How to complete this task: Could you transcribe exactly the lines below, from the line with "Viewport: 1080px width, 426px height." through the line with "You are a computer-use agent. Image resolution: width=572", and nothing else, leaving out the pictures?

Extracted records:
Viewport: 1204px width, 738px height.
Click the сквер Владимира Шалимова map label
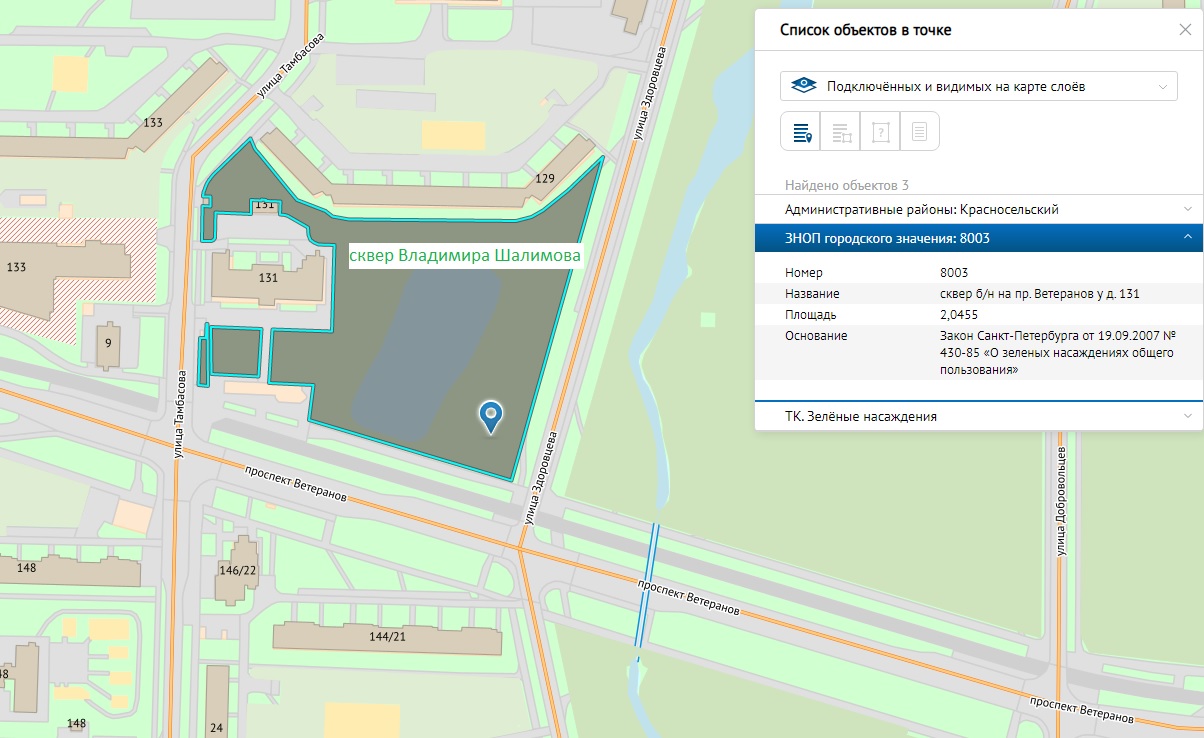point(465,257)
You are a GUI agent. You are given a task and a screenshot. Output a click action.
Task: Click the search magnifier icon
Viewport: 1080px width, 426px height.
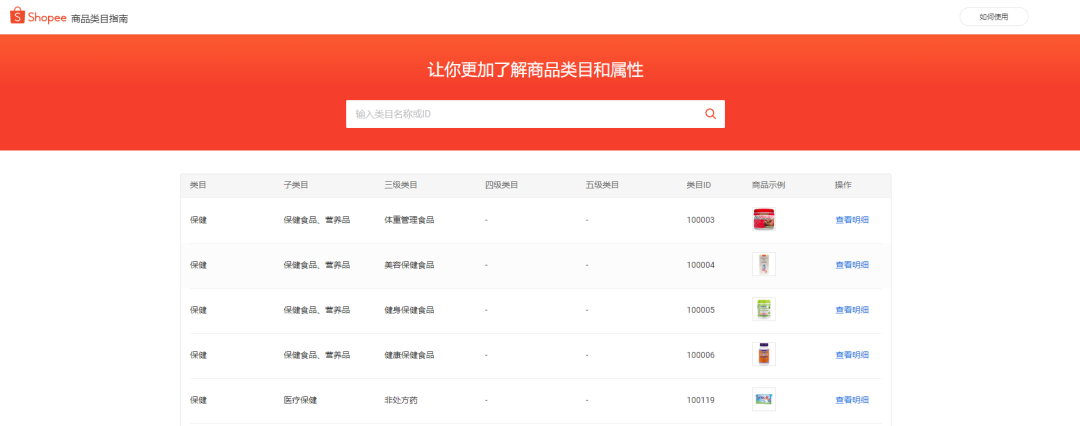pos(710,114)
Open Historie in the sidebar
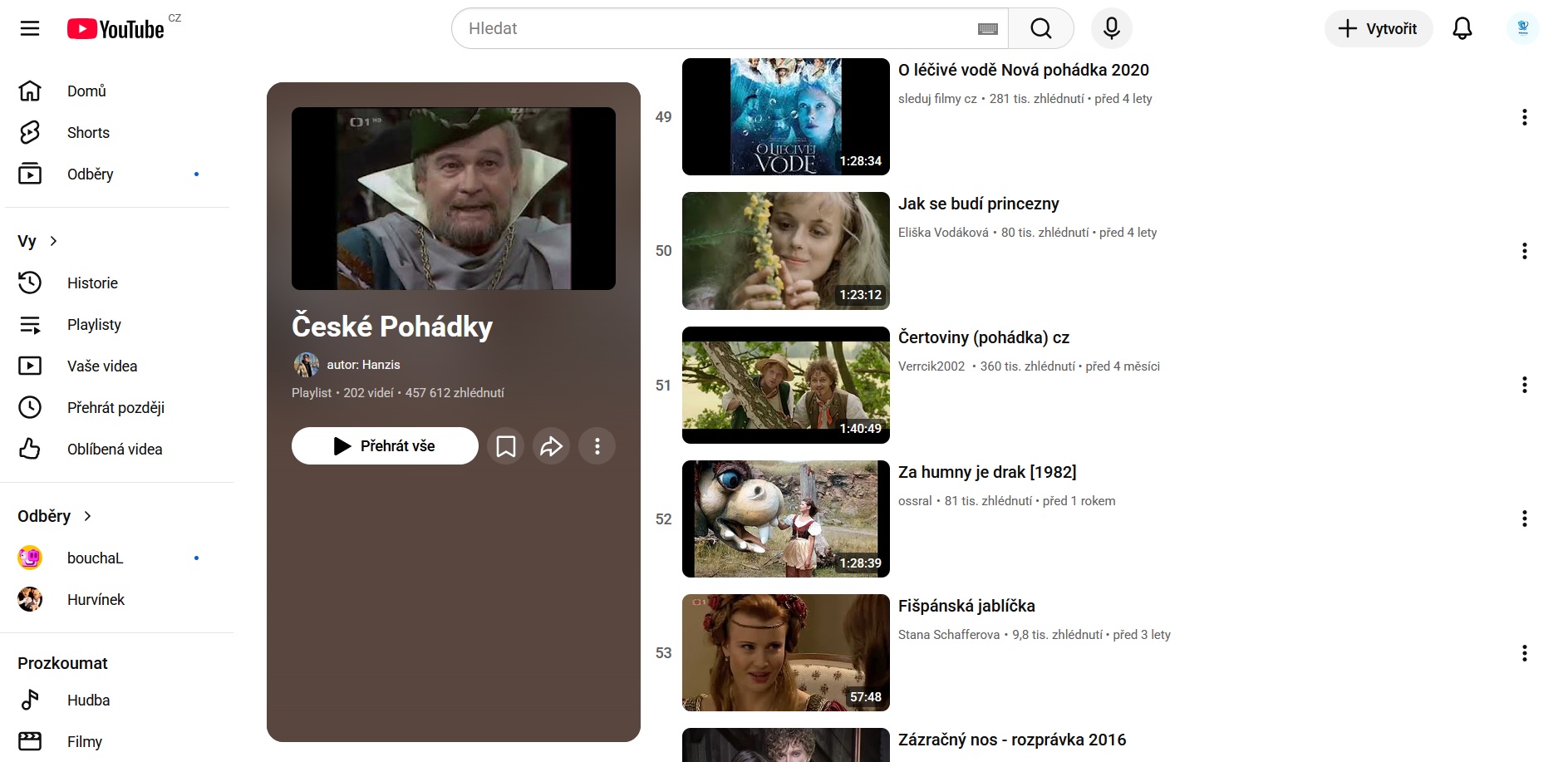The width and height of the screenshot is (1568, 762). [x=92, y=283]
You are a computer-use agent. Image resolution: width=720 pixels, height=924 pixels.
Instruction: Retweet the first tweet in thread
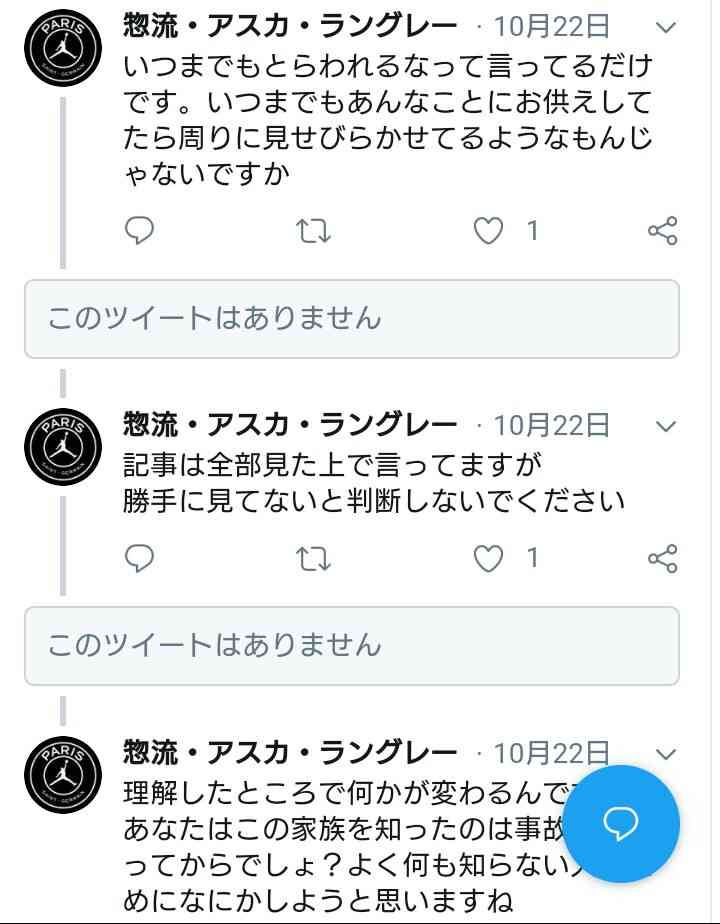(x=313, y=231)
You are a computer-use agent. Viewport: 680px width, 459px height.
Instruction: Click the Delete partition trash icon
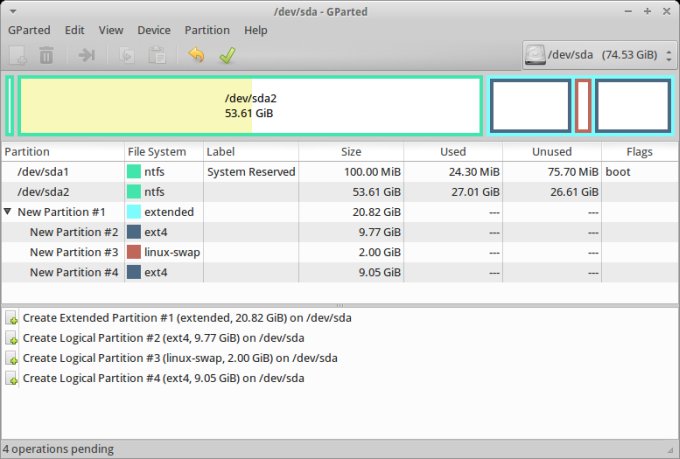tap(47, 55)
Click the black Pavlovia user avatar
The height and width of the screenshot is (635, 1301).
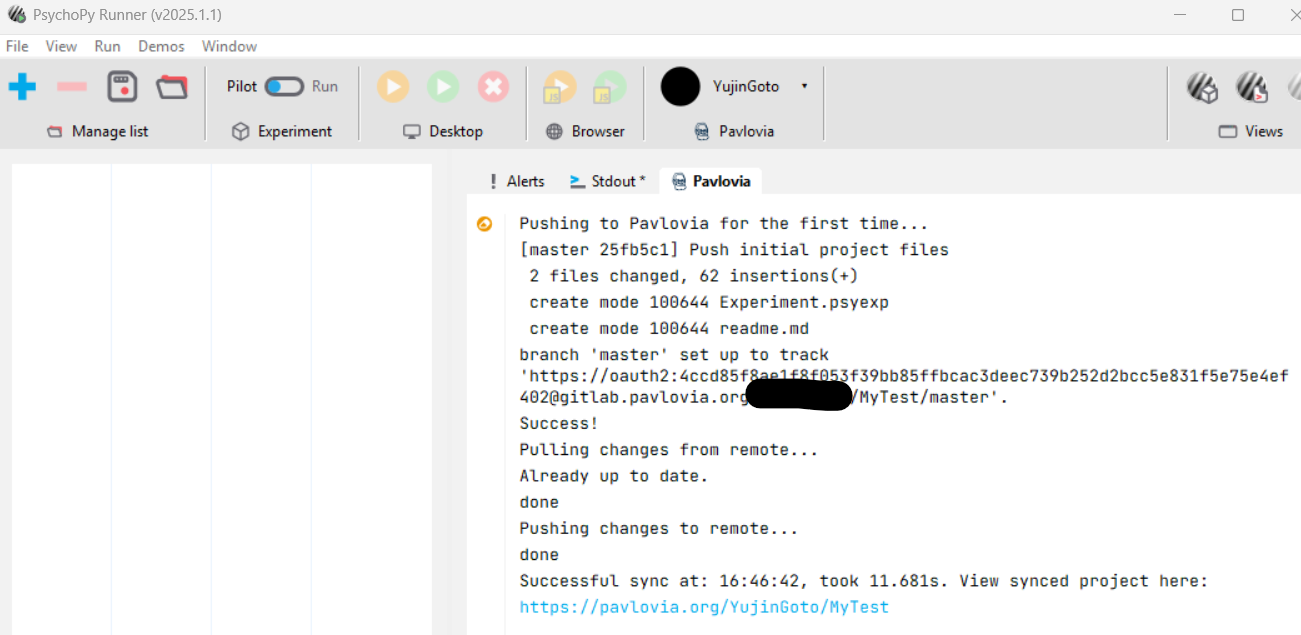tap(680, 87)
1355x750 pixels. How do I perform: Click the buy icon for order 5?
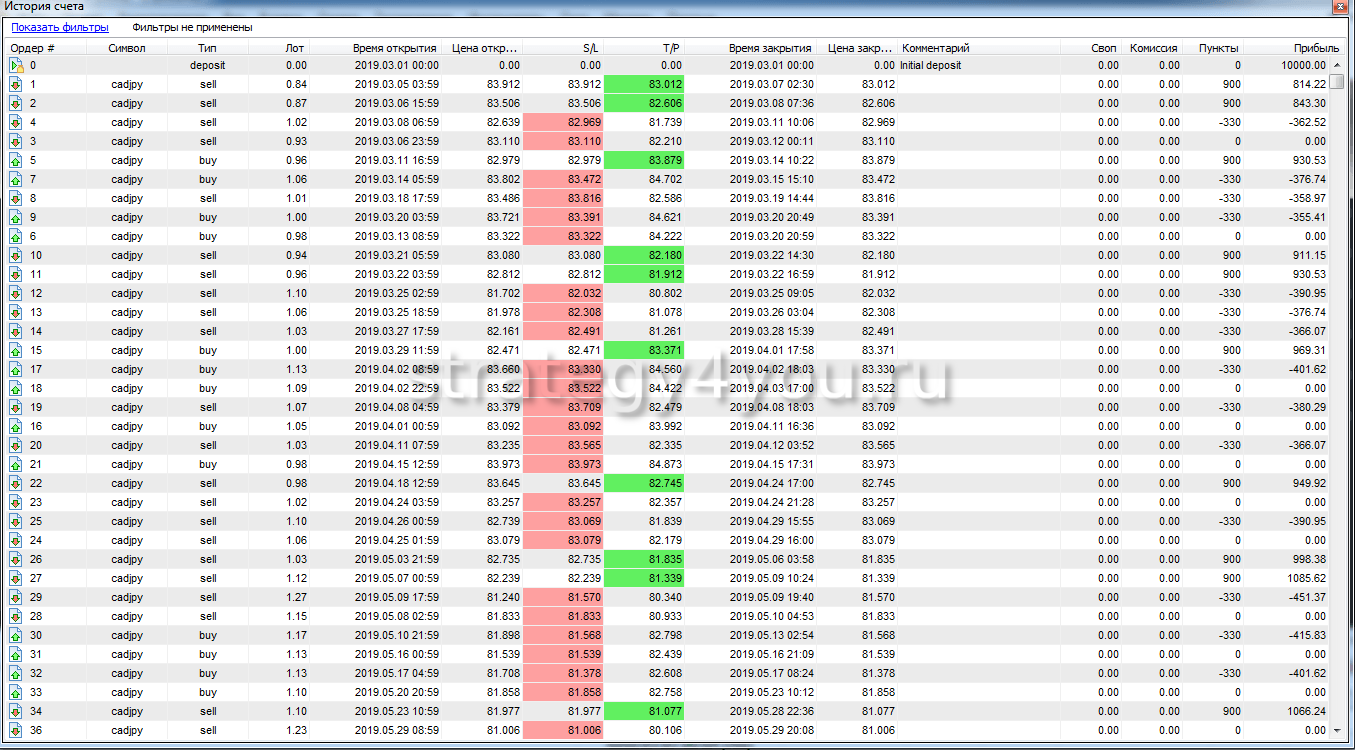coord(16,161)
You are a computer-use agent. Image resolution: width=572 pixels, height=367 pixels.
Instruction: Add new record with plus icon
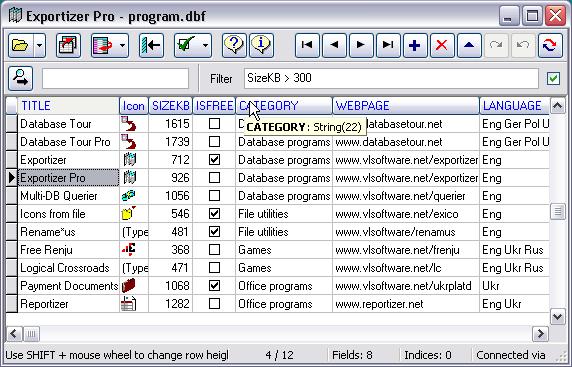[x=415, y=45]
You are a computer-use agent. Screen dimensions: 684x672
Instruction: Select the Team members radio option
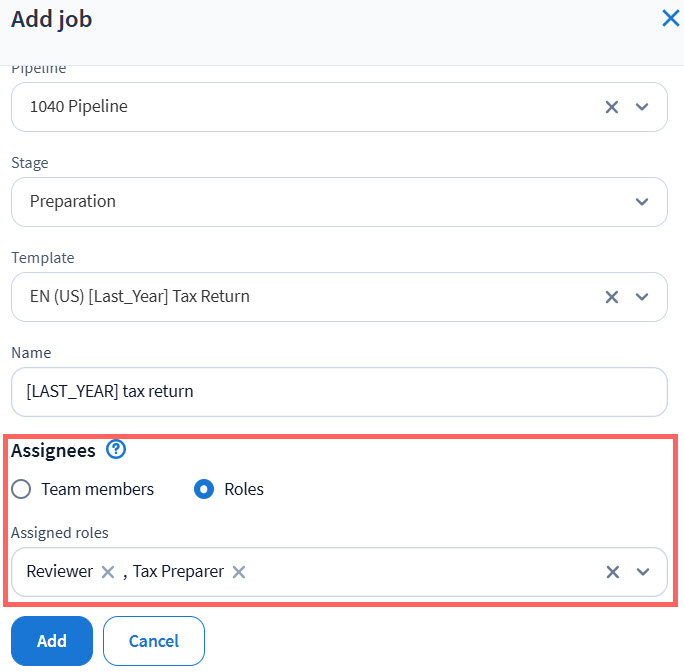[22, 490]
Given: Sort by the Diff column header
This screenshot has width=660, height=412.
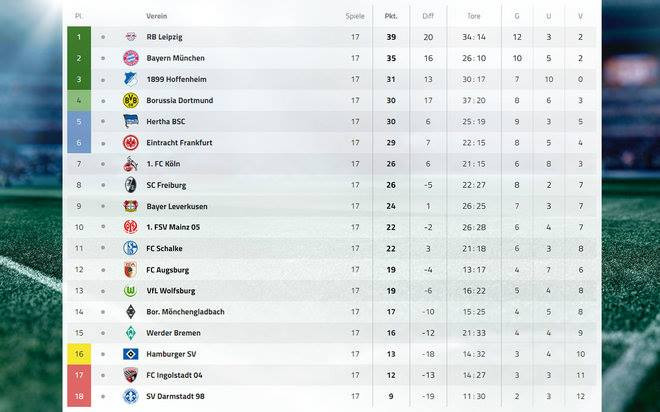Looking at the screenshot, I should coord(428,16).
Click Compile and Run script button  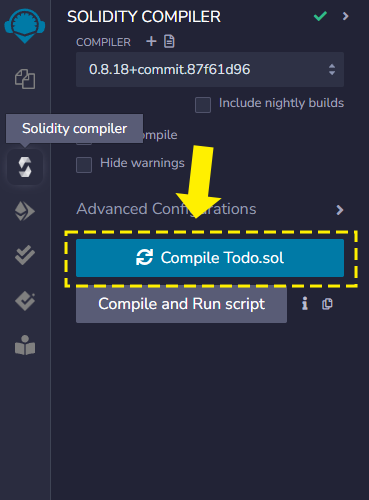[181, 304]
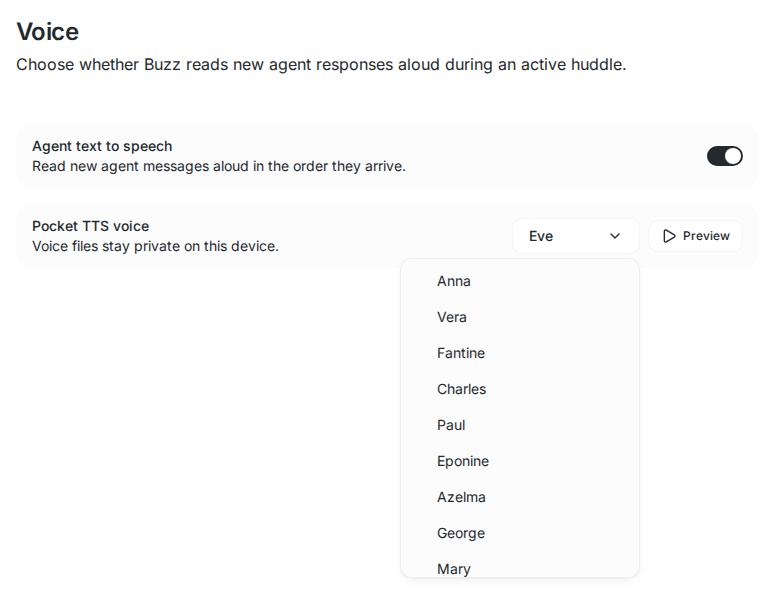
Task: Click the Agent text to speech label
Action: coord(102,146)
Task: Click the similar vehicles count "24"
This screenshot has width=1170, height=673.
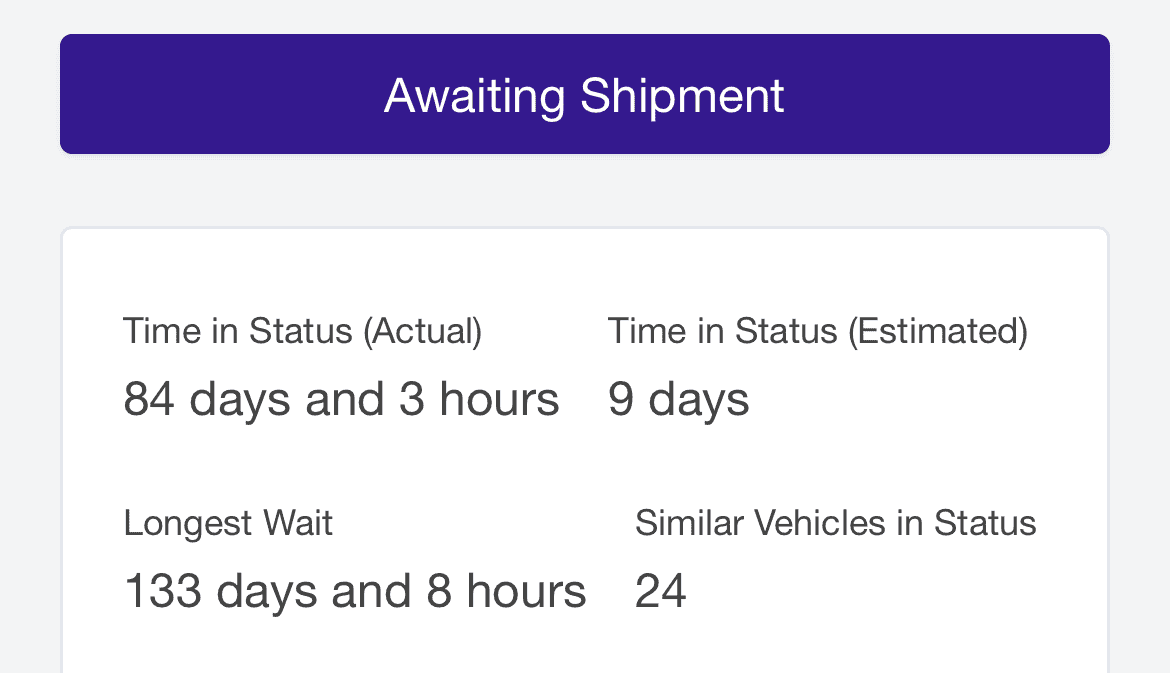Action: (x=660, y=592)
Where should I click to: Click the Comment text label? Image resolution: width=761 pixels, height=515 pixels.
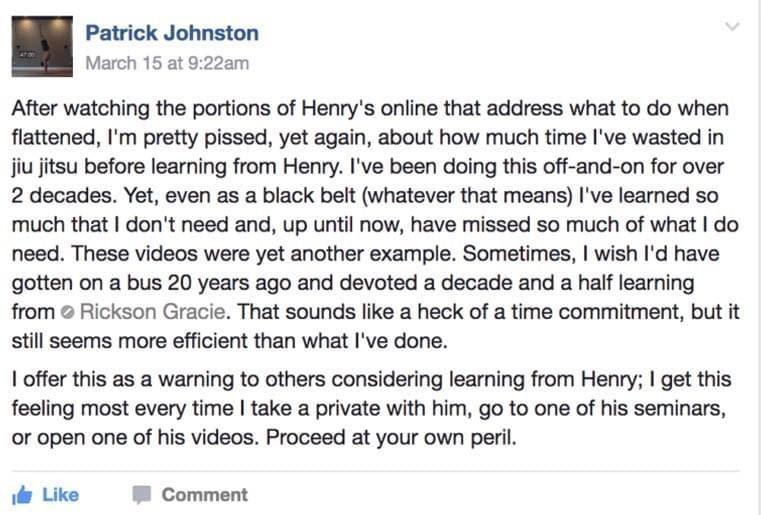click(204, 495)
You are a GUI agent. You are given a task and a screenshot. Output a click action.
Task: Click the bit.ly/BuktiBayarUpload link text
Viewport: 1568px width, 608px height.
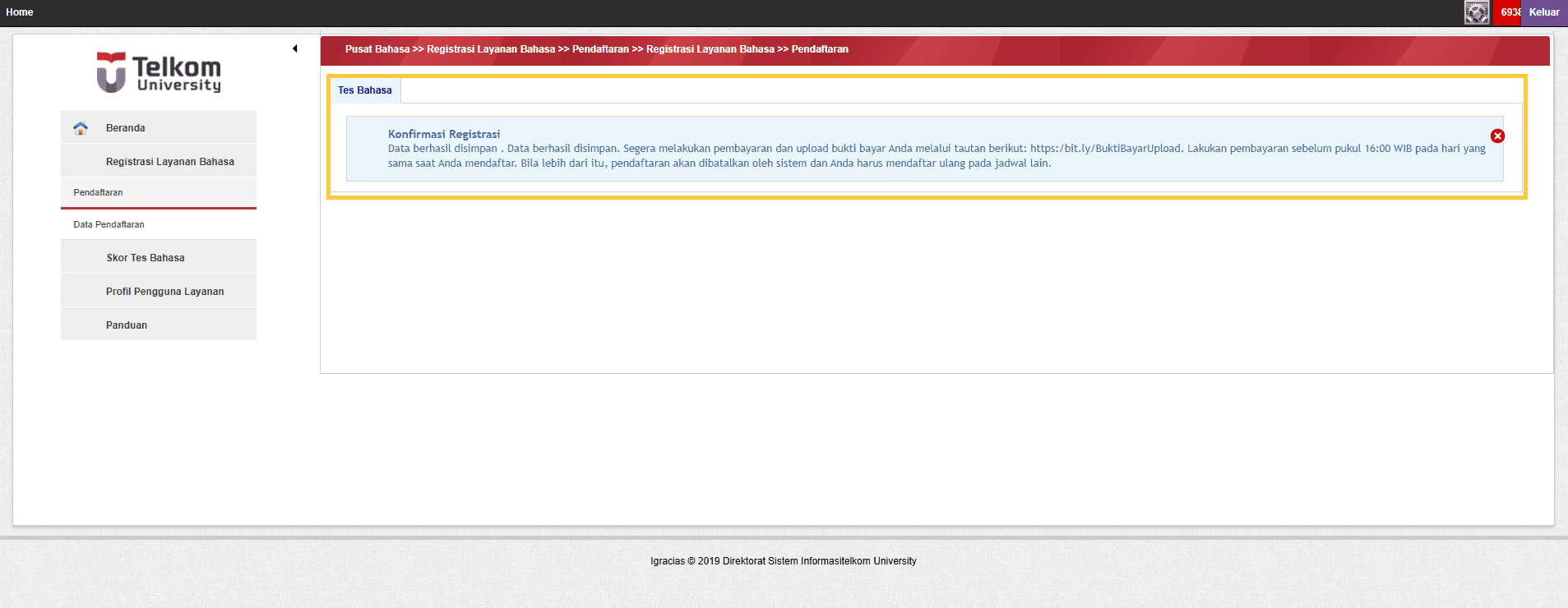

Task solution:
Viewport: 1080px width, 426px height.
pos(710,114)
Open Historie in the sidebar
The width and height of the screenshot is (1568, 762). [x=92, y=283]
You are a computer-use agent. Image resolution: width=720 pixels, height=924 pixels.
Instruction: Retweet the first tweet in thread
(x=313, y=231)
You are a computer-use agent. Viewport: 680px width, 459px height.
Instruction: Click the Delete partition trash icon
tap(47, 55)
Click the black Pavlovia user avatar
The height and width of the screenshot is (635, 1301).
tap(680, 87)
1355x750 pixels. How do I perform: Click the buy icon for order 5?
coord(16,161)
You are a computer-use agent. Image resolution: width=572 pixels, height=367 pixels.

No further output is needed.